WHAT YOU HAVE TO DO: Each line below should be quoted exactly, please.

EXTRACTED INFORMATION:
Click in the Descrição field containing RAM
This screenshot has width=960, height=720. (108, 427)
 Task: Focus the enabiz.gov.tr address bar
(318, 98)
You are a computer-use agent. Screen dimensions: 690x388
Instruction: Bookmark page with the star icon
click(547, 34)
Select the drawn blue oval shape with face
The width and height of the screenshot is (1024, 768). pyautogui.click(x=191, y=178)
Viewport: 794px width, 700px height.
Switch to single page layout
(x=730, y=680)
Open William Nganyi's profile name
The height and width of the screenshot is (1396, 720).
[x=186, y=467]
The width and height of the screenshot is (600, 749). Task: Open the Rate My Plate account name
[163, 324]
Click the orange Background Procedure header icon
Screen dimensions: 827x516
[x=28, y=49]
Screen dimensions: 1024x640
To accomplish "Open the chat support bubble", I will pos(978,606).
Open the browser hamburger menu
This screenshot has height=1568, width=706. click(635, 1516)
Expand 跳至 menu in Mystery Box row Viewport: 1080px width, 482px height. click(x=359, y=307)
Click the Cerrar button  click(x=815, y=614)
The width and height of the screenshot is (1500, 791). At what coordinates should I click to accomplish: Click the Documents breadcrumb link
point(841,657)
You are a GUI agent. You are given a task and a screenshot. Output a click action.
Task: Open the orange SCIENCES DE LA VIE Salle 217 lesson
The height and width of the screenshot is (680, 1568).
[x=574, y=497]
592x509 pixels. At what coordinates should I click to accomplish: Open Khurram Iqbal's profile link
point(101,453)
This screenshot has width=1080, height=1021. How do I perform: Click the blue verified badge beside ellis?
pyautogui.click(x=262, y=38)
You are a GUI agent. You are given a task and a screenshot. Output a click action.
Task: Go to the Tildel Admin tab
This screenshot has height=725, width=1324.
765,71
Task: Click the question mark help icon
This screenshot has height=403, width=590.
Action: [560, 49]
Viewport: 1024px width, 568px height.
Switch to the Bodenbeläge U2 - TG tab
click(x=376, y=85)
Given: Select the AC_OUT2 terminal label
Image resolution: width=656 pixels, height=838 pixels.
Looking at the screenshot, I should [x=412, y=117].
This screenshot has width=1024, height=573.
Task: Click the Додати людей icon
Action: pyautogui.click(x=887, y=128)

RESPONSE TO THIS EXERCISE:
Click in the Descrição field containing RAM
This screenshot has width=960, height=720. (108, 427)
 Task: Focus the enabiz.gov.tr address bar
(318, 98)
You are a computer-use agent. Screen dimensions: 690x388
Instruction: Bookmark page with the star icon
click(547, 34)
Select the drawn blue oval shape with face
The width and height of the screenshot is (1024, 768). pyautogui.click(x=191, y=178)
Viewport: 794px width, 700px height.
Switch to single page layout
(x=730, y=680)
Open William Nganyi's profile name
The height and width of the screenshot is (1396, 720).
[x=186, y=467]
The width and height of the screenshot is (600, 749). Task: Open the Rate My Plate account name
[163, 324]
Click the orange Background Procedure header icon
Screen dimensions: 827x516
[x=28, y=49]
Screen dimensions: 1024x640
To accomplish "Open the chat support bubble", I will pos(978,606).
Open the browser hamburger menu
This screenshot has height=1568, width=706. click(635, 1516)
Expand 跳至 menu in Mystery Box row Viewport: 1080px width, 482px height. click(x=359, y=307)
Click the Cerrar button  click(x=815, y=614)
The width and height of the screenshot is (1500, 791). At what coordinates should I click to accomplish: Click the Documents breadcrumb link
point(841,657)
You are a GUI agent. You are given a task and a screenshot. Output a click action.
Task: Open the orange SCIENCES DE LA VIE Salle 217 lesson
The height and width of the screenshot is (680, 1568).
[x=574, y=497]
592x509 pixels. At what coordinates should I click to accomplish: Open Khurram Iqbal's profile link
point(101,453)
This screenshot has width=1080, height=1021. How do I perform: Click the blue verified badge beside ellis?
pyautogui.click(x=262, y=38)
You are a GUI agent. You are given a task and a screenshot. Output a click action.
Task: Go to the Tildel Admin tab
This screenshot has height=725, width=1324.
765,71
Task: Click the question mark help icon
This screenshot has height=403, width=590.
Action: [560, 49]
Viewport: 1024px width, 568px height.
Switch to the Bodenbeläge U2 - TG tab
click(x=376, y=85)
Given: Select the AC_OUT2 terminal label
Image resolution: width=656 pixels, height=838 pixels.
Looking at the screenshot, I should [x=412, y=117].
This screenshot has width=1024, height=573.
Task: Click the Додати людей icon
Action: pyautogui.click(x=887, y=128)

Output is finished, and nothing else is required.